● **What the task asks**:
Which lines below contain "computer"? Copy every one of them.

● **Entries provided**:
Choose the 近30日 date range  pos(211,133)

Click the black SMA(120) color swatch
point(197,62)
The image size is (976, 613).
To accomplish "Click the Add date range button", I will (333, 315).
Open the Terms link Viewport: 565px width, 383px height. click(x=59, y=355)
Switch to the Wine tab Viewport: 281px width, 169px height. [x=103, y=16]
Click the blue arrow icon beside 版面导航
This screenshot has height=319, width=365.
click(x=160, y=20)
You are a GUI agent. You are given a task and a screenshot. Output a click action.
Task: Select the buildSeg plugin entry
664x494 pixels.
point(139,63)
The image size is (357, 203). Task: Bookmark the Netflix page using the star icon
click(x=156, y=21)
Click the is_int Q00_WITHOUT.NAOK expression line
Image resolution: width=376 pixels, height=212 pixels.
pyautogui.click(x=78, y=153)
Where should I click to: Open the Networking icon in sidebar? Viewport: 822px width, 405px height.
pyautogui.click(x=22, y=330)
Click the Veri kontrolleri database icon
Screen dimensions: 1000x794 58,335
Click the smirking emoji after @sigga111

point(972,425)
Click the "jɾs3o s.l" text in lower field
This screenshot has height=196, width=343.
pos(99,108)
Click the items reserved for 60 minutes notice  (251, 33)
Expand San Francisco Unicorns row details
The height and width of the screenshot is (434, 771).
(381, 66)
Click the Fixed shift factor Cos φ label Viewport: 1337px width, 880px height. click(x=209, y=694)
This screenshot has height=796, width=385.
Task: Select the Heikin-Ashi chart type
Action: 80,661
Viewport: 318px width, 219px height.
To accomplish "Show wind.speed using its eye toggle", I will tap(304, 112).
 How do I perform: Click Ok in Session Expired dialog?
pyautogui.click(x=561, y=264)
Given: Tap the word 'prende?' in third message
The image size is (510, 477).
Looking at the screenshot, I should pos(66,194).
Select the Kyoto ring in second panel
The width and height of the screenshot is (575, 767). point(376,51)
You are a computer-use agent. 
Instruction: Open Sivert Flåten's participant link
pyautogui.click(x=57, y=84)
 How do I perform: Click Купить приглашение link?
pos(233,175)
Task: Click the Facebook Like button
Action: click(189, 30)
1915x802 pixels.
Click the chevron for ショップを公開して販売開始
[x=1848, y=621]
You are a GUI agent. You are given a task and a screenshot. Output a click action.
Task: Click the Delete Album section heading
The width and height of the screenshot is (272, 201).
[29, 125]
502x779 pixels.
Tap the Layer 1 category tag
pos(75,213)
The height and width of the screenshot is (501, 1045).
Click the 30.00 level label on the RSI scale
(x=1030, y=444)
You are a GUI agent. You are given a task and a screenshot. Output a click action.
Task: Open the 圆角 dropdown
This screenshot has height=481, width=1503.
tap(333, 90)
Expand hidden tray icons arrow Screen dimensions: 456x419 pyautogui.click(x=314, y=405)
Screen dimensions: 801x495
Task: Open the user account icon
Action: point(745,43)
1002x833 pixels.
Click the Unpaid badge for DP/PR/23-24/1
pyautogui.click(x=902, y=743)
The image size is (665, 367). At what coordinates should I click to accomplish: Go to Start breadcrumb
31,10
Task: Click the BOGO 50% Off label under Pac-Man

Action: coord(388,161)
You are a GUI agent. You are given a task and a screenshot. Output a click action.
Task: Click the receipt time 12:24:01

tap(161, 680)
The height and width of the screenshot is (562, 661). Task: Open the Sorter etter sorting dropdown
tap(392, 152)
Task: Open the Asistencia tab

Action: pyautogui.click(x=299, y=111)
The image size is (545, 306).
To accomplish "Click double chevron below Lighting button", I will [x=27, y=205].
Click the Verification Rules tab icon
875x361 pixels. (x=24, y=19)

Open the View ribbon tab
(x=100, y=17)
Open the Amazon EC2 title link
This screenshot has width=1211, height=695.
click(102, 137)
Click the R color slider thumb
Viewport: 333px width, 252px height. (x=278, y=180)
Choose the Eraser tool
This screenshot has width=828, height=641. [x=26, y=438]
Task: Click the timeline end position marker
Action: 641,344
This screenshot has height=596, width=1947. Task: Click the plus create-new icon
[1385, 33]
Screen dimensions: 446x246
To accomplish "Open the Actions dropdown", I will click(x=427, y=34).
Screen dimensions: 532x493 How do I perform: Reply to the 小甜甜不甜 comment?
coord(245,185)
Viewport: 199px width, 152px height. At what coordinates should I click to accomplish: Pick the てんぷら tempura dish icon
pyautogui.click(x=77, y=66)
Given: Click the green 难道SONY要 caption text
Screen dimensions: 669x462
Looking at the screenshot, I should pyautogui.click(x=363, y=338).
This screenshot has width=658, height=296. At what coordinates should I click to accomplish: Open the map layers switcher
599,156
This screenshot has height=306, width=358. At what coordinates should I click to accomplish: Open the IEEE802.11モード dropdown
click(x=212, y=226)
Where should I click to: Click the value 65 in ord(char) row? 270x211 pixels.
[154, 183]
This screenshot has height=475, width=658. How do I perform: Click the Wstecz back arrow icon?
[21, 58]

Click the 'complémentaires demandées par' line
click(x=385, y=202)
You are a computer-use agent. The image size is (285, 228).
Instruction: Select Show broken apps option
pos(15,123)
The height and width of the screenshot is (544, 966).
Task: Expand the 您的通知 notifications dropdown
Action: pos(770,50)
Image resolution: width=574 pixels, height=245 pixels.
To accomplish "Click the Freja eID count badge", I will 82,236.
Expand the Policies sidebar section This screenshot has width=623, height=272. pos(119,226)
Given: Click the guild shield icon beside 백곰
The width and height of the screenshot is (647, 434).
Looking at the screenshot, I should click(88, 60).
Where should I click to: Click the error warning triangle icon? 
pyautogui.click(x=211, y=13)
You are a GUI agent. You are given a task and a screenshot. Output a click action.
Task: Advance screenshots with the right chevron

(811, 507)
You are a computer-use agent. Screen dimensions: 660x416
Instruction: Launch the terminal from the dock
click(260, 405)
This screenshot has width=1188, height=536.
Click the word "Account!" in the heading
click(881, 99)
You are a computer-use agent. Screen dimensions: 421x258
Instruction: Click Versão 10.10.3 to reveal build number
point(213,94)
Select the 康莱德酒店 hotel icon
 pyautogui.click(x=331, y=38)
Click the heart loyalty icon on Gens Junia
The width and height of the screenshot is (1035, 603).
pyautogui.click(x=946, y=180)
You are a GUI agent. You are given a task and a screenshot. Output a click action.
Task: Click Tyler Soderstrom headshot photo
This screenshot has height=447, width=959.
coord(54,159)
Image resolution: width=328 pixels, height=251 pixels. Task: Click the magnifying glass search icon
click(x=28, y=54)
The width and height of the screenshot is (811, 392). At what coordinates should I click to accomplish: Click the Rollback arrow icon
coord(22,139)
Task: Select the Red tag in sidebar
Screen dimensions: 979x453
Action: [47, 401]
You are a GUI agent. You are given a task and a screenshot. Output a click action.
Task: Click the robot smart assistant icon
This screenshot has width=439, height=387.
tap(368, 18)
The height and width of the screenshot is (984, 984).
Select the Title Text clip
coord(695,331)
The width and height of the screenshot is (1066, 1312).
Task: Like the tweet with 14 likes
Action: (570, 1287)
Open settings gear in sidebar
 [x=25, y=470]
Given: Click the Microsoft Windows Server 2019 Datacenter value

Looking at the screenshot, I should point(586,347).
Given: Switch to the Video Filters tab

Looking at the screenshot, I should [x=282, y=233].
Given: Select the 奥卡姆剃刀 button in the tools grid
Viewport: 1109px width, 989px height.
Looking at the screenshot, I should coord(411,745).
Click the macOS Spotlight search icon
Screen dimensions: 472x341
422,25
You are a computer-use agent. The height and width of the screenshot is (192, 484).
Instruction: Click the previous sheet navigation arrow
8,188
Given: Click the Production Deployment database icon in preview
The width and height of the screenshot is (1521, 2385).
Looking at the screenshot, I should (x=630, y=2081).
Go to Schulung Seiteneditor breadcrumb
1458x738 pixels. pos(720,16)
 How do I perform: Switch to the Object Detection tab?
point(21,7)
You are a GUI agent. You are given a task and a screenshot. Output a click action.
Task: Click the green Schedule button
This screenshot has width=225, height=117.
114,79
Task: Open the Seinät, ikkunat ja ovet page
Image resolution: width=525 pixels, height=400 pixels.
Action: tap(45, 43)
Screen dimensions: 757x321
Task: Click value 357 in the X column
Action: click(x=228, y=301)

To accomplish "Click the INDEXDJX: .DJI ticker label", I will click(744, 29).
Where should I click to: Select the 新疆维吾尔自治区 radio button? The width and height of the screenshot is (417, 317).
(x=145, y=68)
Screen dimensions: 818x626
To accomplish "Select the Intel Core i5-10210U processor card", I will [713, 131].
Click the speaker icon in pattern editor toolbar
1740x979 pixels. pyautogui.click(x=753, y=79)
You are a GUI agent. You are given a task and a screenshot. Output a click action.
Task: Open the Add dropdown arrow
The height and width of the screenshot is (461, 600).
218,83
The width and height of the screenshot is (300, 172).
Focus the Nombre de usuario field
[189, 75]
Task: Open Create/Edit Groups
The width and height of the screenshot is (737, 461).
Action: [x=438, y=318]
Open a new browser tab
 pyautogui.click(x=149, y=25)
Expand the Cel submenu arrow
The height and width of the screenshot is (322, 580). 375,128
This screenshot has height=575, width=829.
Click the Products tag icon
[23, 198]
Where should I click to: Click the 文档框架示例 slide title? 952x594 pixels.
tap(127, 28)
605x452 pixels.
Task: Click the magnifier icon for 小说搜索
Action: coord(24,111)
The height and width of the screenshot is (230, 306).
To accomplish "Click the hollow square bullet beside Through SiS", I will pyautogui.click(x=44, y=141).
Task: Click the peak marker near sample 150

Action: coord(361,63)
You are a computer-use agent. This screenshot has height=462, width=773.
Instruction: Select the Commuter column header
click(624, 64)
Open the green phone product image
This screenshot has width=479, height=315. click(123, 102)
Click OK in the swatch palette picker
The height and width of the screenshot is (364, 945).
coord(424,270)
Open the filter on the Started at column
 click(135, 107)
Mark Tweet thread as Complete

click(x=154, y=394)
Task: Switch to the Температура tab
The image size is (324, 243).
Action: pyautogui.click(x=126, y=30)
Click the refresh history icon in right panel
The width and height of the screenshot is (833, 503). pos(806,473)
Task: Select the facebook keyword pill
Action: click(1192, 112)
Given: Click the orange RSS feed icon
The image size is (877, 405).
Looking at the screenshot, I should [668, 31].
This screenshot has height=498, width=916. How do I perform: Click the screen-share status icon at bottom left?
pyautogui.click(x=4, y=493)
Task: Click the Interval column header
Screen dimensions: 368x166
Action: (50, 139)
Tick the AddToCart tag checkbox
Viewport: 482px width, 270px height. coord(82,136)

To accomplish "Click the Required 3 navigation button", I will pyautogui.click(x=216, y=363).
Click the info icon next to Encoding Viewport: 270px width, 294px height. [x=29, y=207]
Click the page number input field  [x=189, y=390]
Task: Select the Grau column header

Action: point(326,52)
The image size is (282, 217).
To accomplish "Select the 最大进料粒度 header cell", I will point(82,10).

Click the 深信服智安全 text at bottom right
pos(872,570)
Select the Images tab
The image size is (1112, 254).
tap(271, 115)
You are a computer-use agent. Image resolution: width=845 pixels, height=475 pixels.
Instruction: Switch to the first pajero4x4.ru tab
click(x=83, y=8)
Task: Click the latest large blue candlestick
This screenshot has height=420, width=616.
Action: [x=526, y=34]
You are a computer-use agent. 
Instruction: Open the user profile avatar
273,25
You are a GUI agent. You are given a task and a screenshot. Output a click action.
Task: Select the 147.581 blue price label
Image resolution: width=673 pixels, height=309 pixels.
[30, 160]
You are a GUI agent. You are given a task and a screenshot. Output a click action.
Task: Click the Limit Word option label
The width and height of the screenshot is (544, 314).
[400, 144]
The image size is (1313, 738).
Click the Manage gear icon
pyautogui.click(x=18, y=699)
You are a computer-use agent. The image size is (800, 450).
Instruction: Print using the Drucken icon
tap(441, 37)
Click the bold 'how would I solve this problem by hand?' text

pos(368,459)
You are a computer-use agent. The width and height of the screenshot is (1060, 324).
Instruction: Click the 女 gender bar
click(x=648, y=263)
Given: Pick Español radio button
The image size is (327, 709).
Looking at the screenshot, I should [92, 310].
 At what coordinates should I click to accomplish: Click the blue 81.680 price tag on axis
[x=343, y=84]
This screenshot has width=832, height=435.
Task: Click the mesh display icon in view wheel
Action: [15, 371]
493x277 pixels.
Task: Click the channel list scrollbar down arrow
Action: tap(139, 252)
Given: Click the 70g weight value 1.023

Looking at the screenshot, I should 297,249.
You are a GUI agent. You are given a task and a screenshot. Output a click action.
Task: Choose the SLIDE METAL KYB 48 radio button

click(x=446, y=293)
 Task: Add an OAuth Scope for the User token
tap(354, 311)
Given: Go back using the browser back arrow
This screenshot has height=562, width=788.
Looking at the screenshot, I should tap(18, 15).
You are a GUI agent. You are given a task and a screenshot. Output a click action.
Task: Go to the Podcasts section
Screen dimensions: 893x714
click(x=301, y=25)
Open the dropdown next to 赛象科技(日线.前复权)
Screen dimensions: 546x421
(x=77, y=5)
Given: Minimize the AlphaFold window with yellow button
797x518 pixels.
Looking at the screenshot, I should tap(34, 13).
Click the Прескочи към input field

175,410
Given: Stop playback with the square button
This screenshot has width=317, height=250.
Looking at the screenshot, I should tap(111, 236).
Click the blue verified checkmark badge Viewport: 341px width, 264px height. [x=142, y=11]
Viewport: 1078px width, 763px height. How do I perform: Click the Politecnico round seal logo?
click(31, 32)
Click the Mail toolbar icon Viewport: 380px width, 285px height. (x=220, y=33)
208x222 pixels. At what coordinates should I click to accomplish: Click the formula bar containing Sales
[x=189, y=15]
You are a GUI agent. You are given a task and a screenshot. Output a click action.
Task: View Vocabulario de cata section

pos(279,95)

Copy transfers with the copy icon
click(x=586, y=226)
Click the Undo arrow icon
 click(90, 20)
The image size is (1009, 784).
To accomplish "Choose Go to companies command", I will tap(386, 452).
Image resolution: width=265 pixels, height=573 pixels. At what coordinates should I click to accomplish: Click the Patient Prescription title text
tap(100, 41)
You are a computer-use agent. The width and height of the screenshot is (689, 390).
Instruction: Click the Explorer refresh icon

● **Expected answer**:
You are a computer-use agent. 
You are a computer-use agent. The image size is (285, 228).
You are a computer-use agent. Screen dimensions: 660x416
You are a computer-use agent. Screen dimensions: 421x258
You are a computer-use agent. The height and width of the screenshot is (192, 484).
You are a computer-use agent. This screenshot has height=462, width=773.
You are a computer-use agent. Image resolution: width=845 pixels, height=475 pixels.
You are a computer-use agent. 
You are a computer-use agent. The image size is (800, 450).
You are a computer-use agent. The width and height of the screenshot is (1060, 324).
You are a computer-use agent. The width and height of the screenshot is (689, 390).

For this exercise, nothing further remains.